Ludzie Ottara stali skupieni, patrząc prosto przed siebie — gotowi stawić czoła każdemu wrogowi, czy miała to być istota ludzka, czy siła nadprzyrodzona. Ci, których oślepił gaz łzawiący, byli równie zdecydowani walczyć jak reszta. Ich odwaga była godna podziwu. Dallas wyłączył wzmacniacz.

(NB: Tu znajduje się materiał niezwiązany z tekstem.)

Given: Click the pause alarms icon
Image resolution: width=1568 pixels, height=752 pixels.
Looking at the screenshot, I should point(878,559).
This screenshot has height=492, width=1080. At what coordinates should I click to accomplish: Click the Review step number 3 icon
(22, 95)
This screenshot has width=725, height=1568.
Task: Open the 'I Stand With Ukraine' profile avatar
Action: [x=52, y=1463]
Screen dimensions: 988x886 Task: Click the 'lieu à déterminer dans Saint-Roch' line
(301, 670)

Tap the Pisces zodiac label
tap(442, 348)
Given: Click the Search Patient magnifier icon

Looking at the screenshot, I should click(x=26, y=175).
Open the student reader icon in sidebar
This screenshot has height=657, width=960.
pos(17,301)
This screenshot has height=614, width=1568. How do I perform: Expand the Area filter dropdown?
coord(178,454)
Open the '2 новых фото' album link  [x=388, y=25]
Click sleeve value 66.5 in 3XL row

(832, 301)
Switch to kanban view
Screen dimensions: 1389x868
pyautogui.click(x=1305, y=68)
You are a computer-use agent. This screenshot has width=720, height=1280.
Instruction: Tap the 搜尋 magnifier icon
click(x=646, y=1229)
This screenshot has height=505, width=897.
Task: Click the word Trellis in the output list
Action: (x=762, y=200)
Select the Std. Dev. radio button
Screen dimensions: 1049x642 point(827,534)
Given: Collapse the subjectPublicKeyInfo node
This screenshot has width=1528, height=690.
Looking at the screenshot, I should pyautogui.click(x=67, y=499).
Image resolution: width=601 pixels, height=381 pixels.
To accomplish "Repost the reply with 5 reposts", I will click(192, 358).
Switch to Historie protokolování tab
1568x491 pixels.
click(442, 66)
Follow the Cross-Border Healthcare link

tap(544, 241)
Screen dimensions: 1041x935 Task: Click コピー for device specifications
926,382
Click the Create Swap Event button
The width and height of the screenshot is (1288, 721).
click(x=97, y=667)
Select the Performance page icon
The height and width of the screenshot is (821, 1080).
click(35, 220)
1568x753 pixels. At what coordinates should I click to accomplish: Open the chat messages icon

Fala ciszy niemal fizycznie uderzyła w zdrętwiałe uszy Barneya, wciąż jeszcze wypełnione przeraźliwym, odbierającym zmysły hałasem. Odjął ręce od głowy i wyprostował się i wolna. Nie była najmniejszej wątpliwości — pokonani ludzie Cape Dorset pierzchali w nieładzie, a wojownicy wikińscy opuścili tarcze i wymachiwali zwycięsko bronią. Głos Dallasa, który wskazywał w stronę stojącej na wzgórzu ciężarówki dobiegał doń jakby z ogromnej odległości, przez niezliczone warstwy puchowej kołdry.
— W ogóle nie zwrócili uwagi ani na ciężarówkę, ani na obóz. Gino musiał zasuwać przez cały czas. Spojrzał w dół na roześmianych radośnie Normanów, którzy odrzucali od palisady płonące gałęzie.
— Ma pan swoją bitwę z Indianami i wygląda na to, że ma pan wreszcie cały ten swój film. Barney odwrócił się od zabitych i rannych i na miękkich nogach zaczął powoli schodzić w dół.
18
— Oto zachód słońca, na jaki czekaliśmy, Barney. Spójrz na te kolory — powiedział Charley Chang.
— Kręcimy! Gino, jesteś gotów? — Barney obrzucił wzrokiem stojącą na zboczu wzgórza ekipę.
— Jeszcze dwie minutki — operator wyjrzał zza kamery. — Poczekajmy aż linia chmur nasunie się dokładnie na samo słońce. Tak będzie lepiej.
Barney zwrócił się do Ottara i Slithey, odzianych w najwspanialsze wikińskie kostiumy. Ottara zdobiła dodatkowo gumowa blizna i syntetyczne sińce ledwie widoczne pod bujnymi włosami na skroniach.